The hierarchy is aware of the problem, but as they have given up on getting productivity from the lifers who only get promoted on seniority there is little a progressive leader can do. This is called ossified and fossilized bureaucracy. No one takes the blame for a crisis and is the governor even has the gall to say it was they, who alerted and precipitated the crisis.

This is an example, like we have in the police force or the judiciary, where the laws and rules and regulations as well as powers are all in place, but no one wants to rock the boat, and instead hides under a cloak anonymity.

All government servants are the people’s representatives, and are supposed to look after the interests of the public, but no one is diligent in their jobs.

I agree that the Central Bank and its 3,000 overpaid staff have different job descriptions. No one has questioned whether it is necessary that they all occupy expensive offices in the heart of Colombo, or whether the job they do is really necessary. In the meantime the country is suffering due to incompetence and I have not heard one word uttered against this place.

A reform of the Central Bank on a meritocratic basis is sorely needed with an evaluation of what they do and the effectiveness and usefulness of some of their functions.
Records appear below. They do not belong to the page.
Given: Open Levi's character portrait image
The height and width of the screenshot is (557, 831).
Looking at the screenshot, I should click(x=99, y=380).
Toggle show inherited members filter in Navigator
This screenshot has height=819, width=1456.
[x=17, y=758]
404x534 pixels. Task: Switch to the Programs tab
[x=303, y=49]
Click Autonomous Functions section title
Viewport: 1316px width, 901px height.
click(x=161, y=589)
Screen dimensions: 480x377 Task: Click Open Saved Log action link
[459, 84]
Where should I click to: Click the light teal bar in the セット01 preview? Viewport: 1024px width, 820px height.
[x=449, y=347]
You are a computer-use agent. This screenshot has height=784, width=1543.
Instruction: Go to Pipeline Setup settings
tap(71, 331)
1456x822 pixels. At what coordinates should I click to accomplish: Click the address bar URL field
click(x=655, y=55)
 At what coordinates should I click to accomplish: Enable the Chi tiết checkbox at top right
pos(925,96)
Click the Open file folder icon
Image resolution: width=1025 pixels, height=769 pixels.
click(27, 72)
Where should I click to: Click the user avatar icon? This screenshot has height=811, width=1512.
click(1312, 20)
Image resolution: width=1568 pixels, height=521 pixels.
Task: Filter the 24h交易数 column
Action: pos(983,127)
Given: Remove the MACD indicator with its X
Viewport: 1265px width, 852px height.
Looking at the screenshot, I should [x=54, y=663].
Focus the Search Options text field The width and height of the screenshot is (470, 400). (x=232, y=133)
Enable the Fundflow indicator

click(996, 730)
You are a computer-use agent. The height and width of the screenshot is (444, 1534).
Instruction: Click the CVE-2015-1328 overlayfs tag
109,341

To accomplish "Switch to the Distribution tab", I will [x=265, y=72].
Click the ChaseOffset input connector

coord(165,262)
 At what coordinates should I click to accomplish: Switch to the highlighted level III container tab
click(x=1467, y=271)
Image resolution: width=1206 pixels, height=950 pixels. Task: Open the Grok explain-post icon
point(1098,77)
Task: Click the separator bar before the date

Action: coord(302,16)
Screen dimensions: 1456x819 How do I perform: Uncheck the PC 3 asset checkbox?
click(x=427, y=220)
I have forever maintained that even the statistics published of the foreign remittances are grossly understated. No one has been able to measure the shortfall in an objective way.

The malaise of a highly educated but totally impractical workforce is not only common to the Central Bank, but also to many government institutions, however I believe we should concentrate on cleaning this up as it has a detrimental effect to good governance and thereby default a drag on economic growth of the nation. I have a plan that will solve this problem, but we have to get rid of the dead weight in the Bank first.